Required action
With no words added or dropped, transcribe the listing that follows.

Records
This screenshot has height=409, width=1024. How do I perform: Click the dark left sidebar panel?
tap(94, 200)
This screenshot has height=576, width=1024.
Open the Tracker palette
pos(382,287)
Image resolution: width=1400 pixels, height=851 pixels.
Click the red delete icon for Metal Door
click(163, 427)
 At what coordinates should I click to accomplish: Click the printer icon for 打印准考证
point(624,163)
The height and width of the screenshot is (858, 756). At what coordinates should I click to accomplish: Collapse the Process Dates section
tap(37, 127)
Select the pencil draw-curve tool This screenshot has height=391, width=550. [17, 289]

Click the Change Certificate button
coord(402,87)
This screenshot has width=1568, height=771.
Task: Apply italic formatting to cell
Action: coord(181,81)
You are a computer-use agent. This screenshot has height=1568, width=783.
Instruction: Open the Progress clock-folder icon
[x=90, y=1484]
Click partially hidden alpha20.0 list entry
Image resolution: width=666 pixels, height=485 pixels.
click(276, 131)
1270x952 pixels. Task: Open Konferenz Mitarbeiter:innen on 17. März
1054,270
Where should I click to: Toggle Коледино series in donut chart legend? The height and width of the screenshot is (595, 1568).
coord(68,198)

Result of this task
This screenshot has height=409, width=1024. How do I perform: Click the dark left sidebar panel?
tap(94, 200)
This screenshot has height=576, width=1024.
Open the Tracker palette
pos(382,287)
Image resolution: width=1400 pixels, height=851 pixels.
Click the red delete icon for Metal Door
click(163, 427)
 At what coordinates should I click to accomplish: Click the printer icon for 打印准考证
point(624,163)
The height and width of the screenshot is (858, 756). At what coordinates should I click to accomplish: Collapse the Process Dates section
tap(37, 127)
Select the pencil draw-curve tool This screenshot has height=391, width=550. [17, 289]

Click the Change Certificate button
coord(402,87)
This screenshot has width=1568, height=771.
Task: Apply italic formatting to cell
Action: coord(181,81)
You are a computer-use agent. This screenshot has height=1568, width=783.
Instruction: Open the Progress clock-folder icon
[x=90, y=1484]
Click partially hidden alpha20.0 list entry
Image resolution: width=666 pixels, height=485 pixels.
click(276, 131)
1270x952 pixels. Task: Open Konferenz Mitarbeiter:innen on 17. März
1054,270
Where should I click to: Toggle Коледино series in donut chart legend? The height and width of the screenshot is (595, 1568).
coord(68,198)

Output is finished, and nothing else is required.